Después de muchas y muy agrias contestaciones y amenazas que esto produjo entre el pueblo y el virrey, tumultuose un día la población entera (enero, 1547), y agrupándose en la plaza, nobles y plebeyos juraron unirse y ayudarse para resistir el establecimiento del tribunal inquisitorial y todo lo que fuese contrario a sus libertades, depusieron al conservador y a los del consejo de la ciudad, y dieron el oficio de conservador al famoso médico Micer Juan de Sessa, hombre de gran prestigio en el pueblo. A vista de tan imponente actitud, el virrey, que se hallaba en Puzol, halagó y aquietó mañosamente a los sublevados, asegurándoles y protestando que no se volvería a hablar más de aquel negocio. Mas cuando observó que el pueblo descansaba ya confiado y tranquilo, mandó abrir proceso contra los promovedores del pasado disturbio. Otra vez se apoderó la inquietud de los ánimos. En esto aconteció que por delante de un grupo de cinco nobles mancebos pasó un corchete llevando preso un hombre que había sido criado del padre de uno de ellos, y como el conducido gritara: «¡Señores, que me llevan preso por la Inquisición!» los jóvenes se lanzaron sobre el alguacil, y le arrebataron el preso. Pero ellos a su vez fueron llevados a la cárcel por el regente de la vicaría. Noticioso de este hecho el virrey, montó en cólera, partió apresuradamente de Puzol a Nápoles, y sin forma de proceso hizo ahorcar dentro de la prisión a tres de los jóvenes, que ninguno pasaba de diez y siete años, mandó arrojar sus cadáveres a la calle, y publicó un pregón ordenando que nadie fuera osado a enterrarlos ni recogerlos sin expresa licencia suya.

__Registros mostrados__
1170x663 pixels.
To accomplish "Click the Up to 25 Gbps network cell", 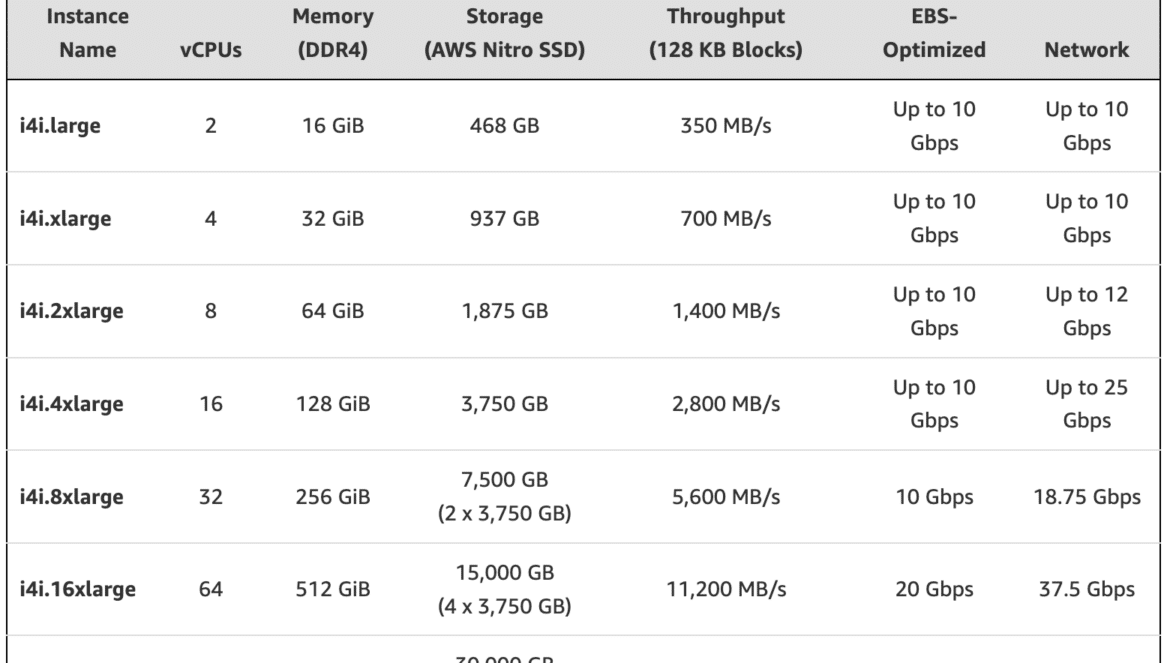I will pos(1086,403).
--
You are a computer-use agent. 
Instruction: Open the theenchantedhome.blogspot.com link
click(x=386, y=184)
==
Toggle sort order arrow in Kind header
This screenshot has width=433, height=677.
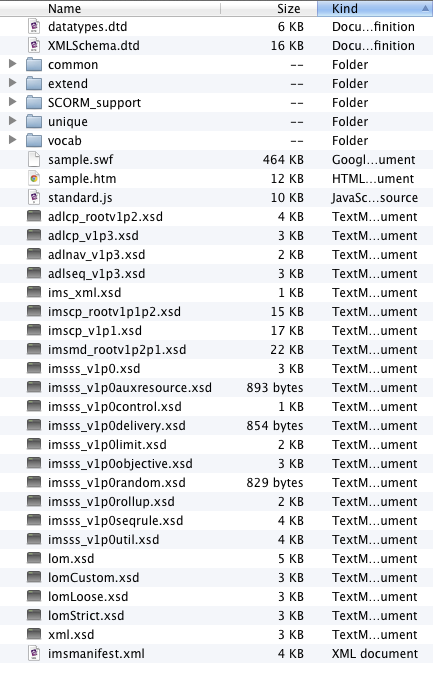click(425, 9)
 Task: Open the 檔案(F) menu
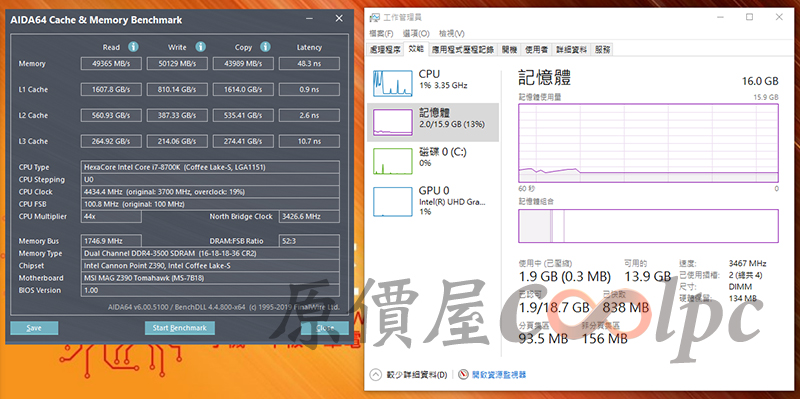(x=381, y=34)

__Tareas a realizar__
1. Según el fragmento sobre la revuelta de Nápoles, ¿por qué los cinco jóvenes nobles se lanzaron sobre el alguacil? Responda en una a tres oraciones.
2. Traduzca al inglés esta oración del fragmento sobre la revuelta de Nápoles: «Otra vez se apoderó la inquietud de los ánimos.»
3. Conteste con datos del fragmento sobre la revuelta de Nápoles:
(a) ¿En qué mes y año se tumultuó la población entera?
(b) ¿A quién le dieron el oficio de conservador?
(c) ¿A cuántos de los jóvenes hizo ahorcar el virrey dentro de la prisión?
Los registros no intervienen en nada de esto.

__Respuestas en orden__
1. Los jóvenes atacaron al alguacil porque el hombre que llevaba preso gritó: «¡Señores, que me llevan preso por la Inquisición!». Ese hombre había sido criado del padre de uno de ellos, y los jóvenes le arrebataron el preso al alguacil.

2. Once again, unrest took hold of people's minds.

3.
(a) En enero de 1547.
(b) Al famoso médico Micer Juan de Sessa.
(c) A tres.